DOCUMENT EXCERPT:
Asante Breland says that society didn’t make it easy for him to be his most authentic self for the first part of his life. Gay people faced discrimination and shame in his experiences, making him afraid to admit his truth, even to himself.
“I watched a lot of stuff happening around me—people are rough on the LGBT community,” he said. “But I felt that I couldn’t deny it any more for myself—it was time.”
At age 30, Asante came out to his closest friends and family. To his great relief, he was as embraced as he’s always been by his loved ones.
“My mom was shocked, and it took her a while to get used to it, but she’s in my corner 100%,” Asante said. “I was so scared to tell my dad because he’s in military. But he said, ‘You’re my child—I would never deny love to my child.’ They just want me to be happy.”
While Asante’s family support and understanding is most welcome, the absence of sexual health and education for people with disabilities is more common. Their life experiences often involve intersectionality, confronting issues such as gender identity, race, and disability.

(Stored records)
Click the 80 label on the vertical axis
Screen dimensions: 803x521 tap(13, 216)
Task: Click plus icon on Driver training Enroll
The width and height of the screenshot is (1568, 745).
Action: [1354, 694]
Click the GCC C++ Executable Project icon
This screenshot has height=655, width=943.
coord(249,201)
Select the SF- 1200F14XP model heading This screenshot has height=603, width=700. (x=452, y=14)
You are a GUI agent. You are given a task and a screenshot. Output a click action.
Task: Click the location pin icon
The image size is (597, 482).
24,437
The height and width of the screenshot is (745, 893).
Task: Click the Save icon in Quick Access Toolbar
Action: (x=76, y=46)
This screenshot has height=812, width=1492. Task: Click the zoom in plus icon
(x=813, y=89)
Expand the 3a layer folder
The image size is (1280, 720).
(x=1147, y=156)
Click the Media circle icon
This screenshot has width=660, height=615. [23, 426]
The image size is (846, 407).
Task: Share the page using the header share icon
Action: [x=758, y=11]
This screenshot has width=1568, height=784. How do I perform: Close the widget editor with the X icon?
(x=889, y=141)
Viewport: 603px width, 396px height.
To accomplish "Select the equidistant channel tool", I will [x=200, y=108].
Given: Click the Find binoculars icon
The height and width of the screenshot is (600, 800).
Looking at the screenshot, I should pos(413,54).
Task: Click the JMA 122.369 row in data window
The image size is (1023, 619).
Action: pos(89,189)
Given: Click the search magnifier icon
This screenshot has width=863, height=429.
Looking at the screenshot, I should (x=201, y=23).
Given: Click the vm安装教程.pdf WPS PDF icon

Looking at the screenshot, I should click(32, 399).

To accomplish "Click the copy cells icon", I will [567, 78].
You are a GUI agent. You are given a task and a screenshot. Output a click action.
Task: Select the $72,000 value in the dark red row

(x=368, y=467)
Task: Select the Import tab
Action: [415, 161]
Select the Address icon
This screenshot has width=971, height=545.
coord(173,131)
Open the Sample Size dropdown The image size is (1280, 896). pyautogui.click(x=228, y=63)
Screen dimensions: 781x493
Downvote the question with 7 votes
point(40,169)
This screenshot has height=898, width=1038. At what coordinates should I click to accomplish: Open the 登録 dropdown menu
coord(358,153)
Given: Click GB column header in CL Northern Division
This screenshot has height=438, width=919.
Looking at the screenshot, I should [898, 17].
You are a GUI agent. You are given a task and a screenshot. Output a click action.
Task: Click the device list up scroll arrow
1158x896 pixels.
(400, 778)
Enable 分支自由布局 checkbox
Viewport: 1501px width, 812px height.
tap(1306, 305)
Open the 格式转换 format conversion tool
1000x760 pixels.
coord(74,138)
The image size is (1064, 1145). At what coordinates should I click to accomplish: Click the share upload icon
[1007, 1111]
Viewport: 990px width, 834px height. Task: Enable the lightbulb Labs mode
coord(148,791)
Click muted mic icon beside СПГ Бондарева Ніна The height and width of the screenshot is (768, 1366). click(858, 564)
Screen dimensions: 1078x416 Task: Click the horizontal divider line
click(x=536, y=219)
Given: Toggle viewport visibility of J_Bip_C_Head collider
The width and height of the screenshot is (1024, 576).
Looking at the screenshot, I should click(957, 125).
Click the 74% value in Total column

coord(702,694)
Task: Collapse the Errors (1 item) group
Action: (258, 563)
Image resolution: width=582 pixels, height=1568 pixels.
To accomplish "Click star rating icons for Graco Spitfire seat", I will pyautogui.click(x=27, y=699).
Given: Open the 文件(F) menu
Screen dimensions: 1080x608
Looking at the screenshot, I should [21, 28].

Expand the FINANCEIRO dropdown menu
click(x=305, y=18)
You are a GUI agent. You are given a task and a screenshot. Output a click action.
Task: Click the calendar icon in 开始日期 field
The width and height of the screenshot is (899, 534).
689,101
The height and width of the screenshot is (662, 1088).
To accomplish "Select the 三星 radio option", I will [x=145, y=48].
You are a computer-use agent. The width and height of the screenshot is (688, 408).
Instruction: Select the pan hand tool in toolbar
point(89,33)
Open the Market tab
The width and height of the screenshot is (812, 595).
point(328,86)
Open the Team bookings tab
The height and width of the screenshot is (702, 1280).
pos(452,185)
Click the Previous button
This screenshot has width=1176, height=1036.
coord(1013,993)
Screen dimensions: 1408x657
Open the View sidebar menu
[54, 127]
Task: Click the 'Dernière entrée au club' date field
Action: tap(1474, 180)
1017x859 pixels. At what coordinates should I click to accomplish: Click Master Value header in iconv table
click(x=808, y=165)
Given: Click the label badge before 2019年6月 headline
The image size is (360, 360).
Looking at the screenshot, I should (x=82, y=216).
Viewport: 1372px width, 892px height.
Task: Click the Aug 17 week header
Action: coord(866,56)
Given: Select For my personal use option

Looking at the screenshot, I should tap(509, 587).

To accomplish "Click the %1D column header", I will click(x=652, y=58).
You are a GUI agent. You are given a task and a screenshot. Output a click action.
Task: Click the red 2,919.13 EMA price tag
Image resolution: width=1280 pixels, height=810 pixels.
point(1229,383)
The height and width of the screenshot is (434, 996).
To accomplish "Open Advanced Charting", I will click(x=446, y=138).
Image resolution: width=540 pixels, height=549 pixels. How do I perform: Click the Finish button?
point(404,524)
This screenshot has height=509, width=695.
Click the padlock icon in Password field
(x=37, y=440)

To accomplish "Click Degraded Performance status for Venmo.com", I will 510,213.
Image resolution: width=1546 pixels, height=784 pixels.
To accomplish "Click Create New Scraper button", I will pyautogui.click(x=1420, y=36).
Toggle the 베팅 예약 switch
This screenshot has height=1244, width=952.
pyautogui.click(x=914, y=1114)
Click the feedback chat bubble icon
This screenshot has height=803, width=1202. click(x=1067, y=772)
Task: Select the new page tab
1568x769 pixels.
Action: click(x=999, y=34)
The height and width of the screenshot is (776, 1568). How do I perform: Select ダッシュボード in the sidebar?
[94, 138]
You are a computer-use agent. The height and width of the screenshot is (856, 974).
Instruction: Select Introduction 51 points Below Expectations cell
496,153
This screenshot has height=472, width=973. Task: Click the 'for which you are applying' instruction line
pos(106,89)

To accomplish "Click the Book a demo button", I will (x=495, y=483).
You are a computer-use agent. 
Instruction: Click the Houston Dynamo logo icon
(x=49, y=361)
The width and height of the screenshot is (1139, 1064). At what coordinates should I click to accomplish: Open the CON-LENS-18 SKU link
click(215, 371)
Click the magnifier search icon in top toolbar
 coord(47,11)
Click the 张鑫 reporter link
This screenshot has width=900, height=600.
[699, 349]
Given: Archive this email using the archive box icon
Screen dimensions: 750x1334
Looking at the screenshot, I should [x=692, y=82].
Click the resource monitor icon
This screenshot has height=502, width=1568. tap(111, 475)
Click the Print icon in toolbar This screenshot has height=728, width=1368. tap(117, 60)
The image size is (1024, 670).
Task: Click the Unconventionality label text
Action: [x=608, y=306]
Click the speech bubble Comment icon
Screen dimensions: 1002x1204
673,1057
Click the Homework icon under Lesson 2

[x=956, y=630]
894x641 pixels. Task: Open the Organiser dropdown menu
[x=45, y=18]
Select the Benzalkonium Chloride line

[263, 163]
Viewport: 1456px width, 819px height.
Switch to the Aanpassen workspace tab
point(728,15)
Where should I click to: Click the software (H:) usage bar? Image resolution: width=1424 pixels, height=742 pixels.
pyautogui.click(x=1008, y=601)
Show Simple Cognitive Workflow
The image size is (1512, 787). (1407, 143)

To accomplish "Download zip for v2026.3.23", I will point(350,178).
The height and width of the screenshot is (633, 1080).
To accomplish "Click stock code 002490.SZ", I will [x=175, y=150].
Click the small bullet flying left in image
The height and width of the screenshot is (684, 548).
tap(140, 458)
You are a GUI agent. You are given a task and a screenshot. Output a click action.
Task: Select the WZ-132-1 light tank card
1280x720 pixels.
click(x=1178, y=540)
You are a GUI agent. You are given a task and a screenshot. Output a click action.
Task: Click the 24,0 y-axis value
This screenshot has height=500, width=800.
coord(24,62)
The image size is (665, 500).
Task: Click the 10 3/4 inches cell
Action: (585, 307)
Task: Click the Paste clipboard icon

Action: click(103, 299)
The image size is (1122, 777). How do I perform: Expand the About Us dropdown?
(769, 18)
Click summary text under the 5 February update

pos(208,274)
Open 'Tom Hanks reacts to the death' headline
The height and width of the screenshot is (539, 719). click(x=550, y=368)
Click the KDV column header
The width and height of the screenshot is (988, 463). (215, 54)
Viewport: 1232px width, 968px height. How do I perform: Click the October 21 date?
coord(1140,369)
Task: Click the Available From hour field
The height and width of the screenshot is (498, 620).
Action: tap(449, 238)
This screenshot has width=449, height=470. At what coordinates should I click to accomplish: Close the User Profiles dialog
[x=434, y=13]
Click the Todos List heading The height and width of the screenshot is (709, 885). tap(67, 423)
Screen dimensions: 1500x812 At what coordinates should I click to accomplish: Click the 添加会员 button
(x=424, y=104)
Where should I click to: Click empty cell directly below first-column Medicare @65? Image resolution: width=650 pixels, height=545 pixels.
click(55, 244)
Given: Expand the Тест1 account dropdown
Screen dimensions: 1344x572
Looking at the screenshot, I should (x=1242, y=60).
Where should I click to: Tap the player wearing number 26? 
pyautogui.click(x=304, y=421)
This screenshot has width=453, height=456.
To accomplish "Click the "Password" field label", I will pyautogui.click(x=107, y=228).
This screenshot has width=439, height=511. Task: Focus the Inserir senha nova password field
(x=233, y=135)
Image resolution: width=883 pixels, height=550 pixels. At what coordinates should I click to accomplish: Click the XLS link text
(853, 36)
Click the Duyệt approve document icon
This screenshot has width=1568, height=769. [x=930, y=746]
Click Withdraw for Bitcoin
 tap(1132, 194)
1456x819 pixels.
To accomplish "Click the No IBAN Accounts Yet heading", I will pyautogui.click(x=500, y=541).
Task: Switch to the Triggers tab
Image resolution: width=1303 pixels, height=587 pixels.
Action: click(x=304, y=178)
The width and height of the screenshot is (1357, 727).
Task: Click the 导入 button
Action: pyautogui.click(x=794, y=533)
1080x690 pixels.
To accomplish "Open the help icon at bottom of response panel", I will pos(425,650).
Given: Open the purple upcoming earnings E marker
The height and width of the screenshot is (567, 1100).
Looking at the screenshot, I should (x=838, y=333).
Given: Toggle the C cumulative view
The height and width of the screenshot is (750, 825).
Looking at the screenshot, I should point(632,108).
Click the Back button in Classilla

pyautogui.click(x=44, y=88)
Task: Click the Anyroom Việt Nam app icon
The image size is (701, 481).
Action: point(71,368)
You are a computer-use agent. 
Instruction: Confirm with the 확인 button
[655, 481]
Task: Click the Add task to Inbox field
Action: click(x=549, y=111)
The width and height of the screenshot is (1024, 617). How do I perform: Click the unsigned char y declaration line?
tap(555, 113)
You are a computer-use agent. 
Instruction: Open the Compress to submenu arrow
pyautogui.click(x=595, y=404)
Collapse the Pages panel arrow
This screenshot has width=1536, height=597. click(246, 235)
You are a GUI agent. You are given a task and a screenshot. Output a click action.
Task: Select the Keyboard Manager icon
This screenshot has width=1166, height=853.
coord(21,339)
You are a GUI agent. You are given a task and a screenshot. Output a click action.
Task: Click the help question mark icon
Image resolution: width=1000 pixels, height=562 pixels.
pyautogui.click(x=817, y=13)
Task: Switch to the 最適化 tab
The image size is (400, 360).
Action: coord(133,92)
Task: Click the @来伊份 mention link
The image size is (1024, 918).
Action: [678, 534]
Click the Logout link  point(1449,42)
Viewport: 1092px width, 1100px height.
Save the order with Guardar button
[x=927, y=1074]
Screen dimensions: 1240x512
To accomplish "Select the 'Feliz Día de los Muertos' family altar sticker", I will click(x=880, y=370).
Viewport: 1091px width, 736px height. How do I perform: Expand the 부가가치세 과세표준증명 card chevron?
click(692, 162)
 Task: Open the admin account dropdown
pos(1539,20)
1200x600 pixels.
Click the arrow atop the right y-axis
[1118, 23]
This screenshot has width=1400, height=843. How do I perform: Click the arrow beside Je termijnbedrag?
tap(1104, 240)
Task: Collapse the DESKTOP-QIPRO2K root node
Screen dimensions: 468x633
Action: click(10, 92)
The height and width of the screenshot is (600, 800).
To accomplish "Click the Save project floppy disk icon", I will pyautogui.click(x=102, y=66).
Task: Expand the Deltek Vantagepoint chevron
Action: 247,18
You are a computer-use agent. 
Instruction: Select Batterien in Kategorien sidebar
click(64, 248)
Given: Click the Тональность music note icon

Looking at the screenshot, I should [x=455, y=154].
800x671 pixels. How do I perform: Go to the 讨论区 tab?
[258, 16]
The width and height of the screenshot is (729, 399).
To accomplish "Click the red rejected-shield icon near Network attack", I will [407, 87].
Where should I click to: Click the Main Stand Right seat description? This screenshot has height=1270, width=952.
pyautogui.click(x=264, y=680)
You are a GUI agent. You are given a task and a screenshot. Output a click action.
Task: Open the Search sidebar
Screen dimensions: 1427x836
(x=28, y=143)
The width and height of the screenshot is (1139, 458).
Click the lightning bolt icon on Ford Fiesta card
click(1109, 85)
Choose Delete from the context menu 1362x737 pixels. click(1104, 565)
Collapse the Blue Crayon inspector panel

TASK REQUIREMENTS:
Answer these questions about the profile of Asante Breland, numbering your answers to match.
1. At what age did Asante come out to his closest friends and family?
2. How did his mom first react?
3. Which issues does the profile give as examples of intersectionality?

EXERCISE SOLUTION:
1. He was 30.
2. She was shocked, and it took her a while to get used to it.
3. Gender identity, race, and disability.